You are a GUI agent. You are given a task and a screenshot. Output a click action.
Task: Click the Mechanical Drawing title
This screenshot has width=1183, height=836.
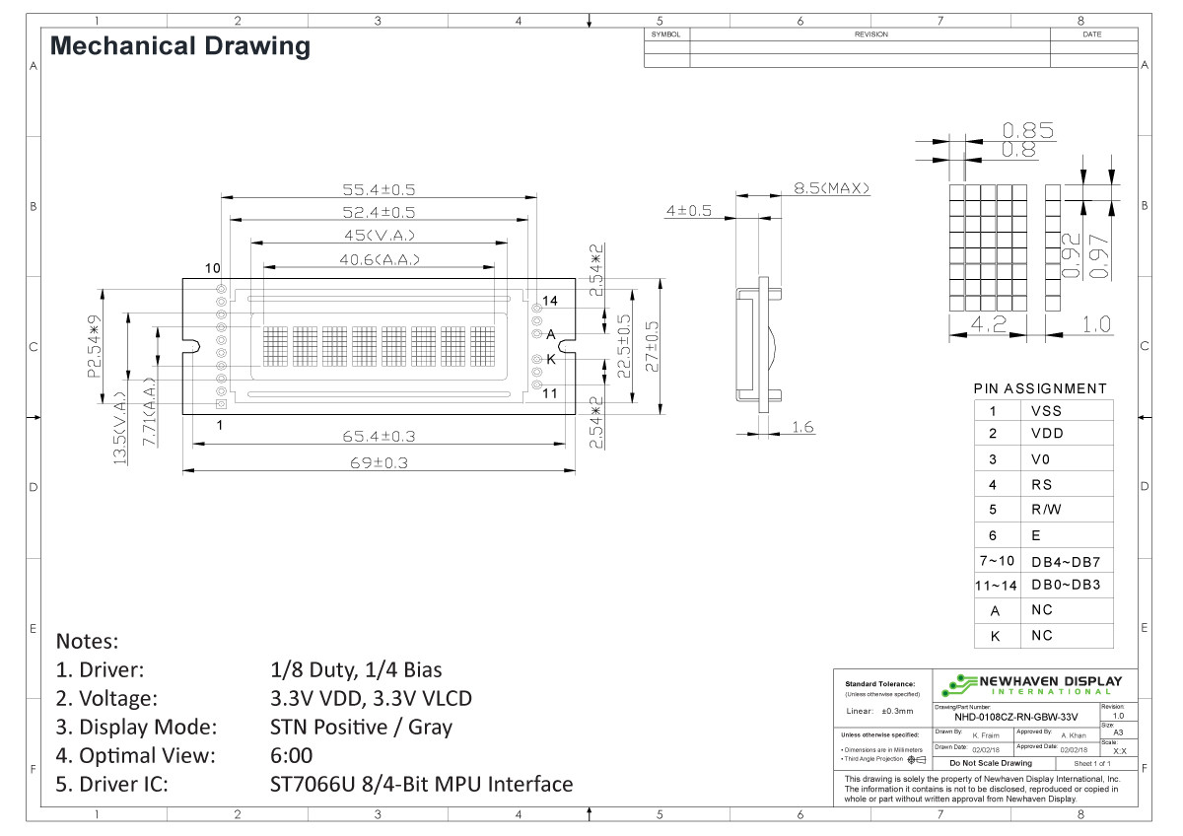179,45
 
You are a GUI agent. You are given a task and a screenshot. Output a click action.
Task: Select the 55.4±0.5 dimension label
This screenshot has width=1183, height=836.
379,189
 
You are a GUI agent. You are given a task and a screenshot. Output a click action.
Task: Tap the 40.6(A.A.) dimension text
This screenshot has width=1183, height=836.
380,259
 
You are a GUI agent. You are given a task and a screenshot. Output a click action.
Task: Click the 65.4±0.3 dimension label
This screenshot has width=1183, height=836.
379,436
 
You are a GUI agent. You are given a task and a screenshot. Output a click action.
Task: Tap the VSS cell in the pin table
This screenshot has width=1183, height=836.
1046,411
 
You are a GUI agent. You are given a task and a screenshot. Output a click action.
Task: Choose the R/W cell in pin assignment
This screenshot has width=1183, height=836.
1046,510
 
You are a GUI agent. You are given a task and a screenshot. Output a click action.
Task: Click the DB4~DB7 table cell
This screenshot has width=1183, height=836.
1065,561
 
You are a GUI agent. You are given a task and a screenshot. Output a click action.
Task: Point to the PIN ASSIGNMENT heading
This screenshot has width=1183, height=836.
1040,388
==
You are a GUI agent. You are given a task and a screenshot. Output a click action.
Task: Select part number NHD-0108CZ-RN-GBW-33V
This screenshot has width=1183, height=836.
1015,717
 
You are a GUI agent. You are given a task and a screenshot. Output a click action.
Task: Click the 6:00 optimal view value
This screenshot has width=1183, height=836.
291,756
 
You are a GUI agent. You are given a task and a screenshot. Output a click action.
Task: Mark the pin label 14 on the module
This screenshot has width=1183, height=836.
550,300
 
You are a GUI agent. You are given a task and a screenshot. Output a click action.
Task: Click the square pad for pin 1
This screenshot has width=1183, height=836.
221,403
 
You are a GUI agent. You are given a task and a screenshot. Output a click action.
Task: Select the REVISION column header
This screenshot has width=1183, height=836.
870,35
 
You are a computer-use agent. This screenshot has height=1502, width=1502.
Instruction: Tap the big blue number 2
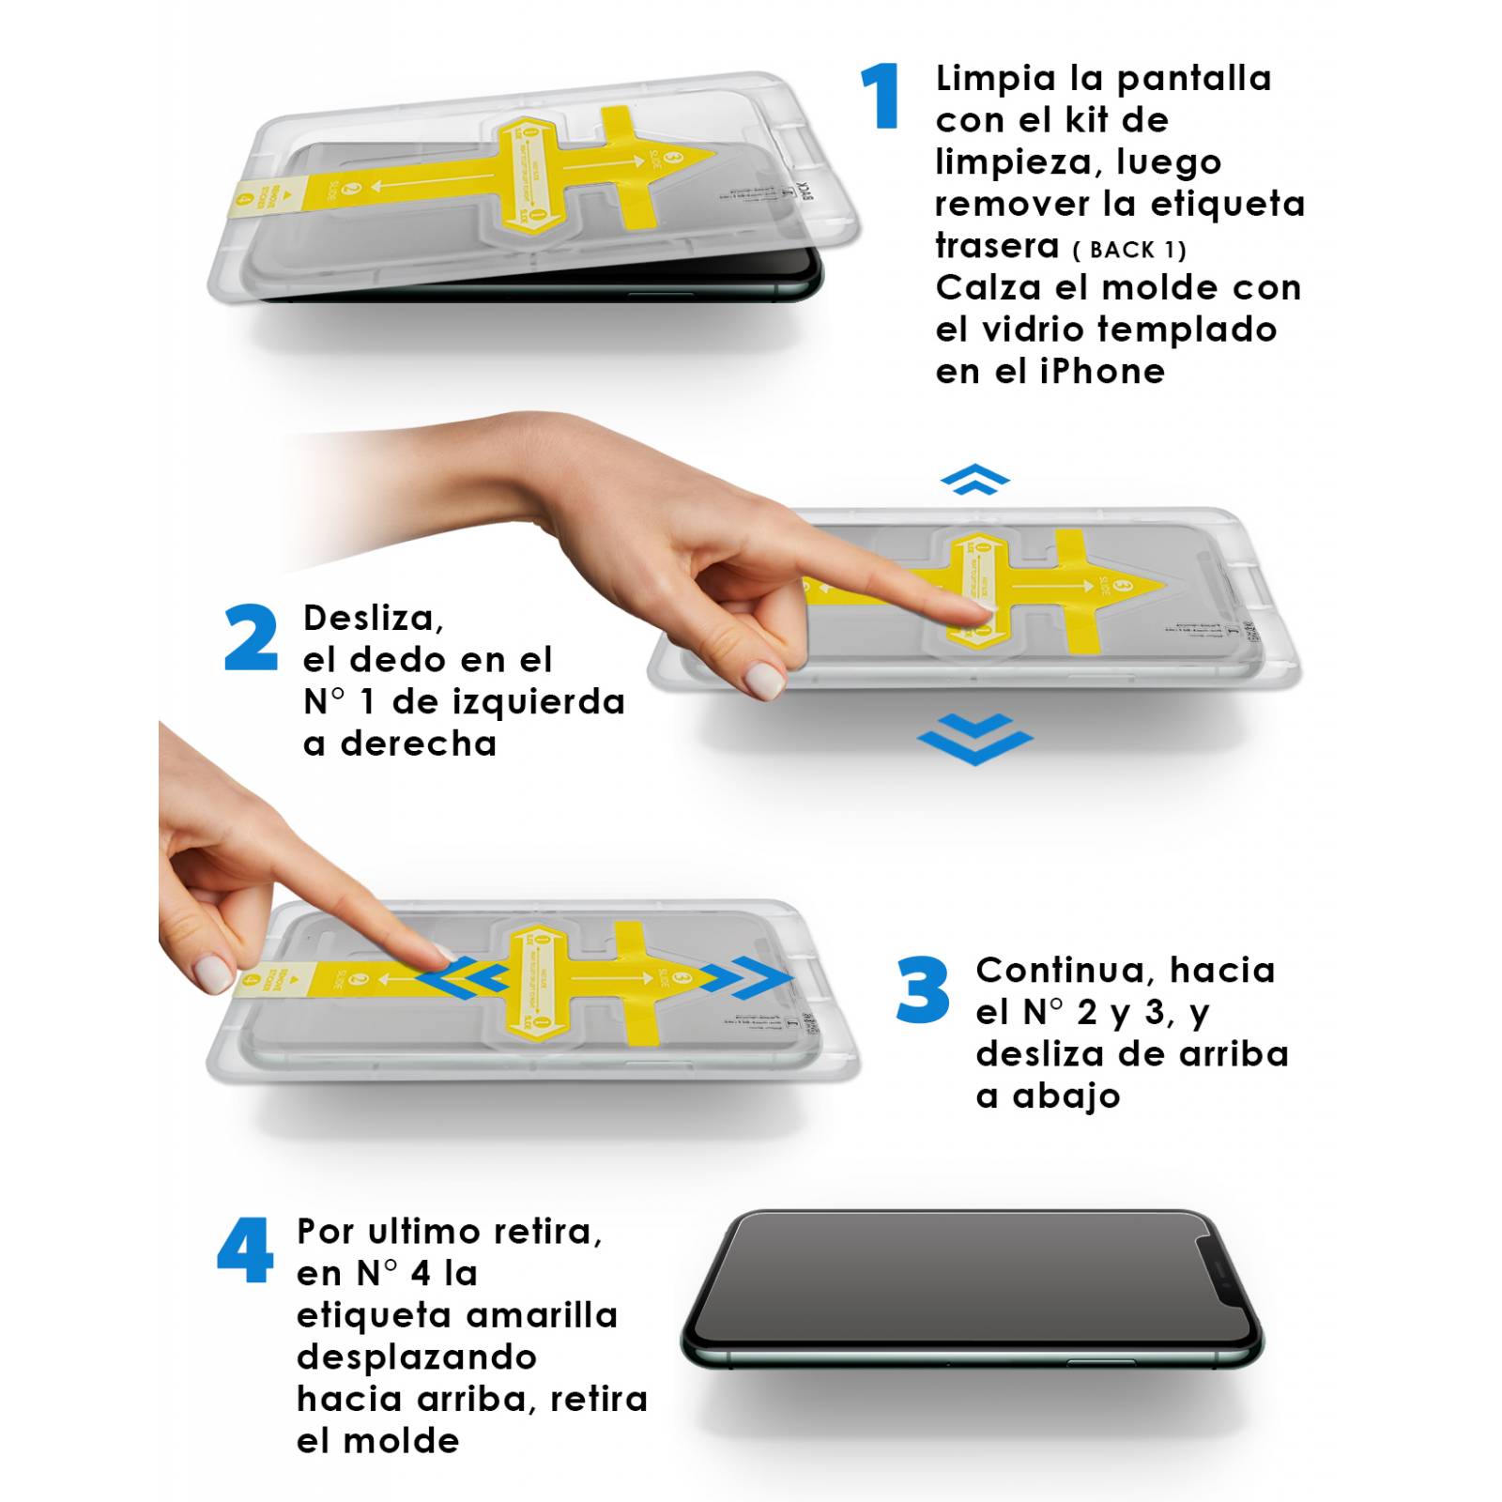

TASK PROMPT>
Please pull out every line in the entries above that contains the string "Select", matching case exactly.

SOLUTION BELOW>
Task: Select the 55.4±0.5 dimension label
Task: Select part number NHD-0108CZ-RN-GBW-33V
Task: Select the REVISION column header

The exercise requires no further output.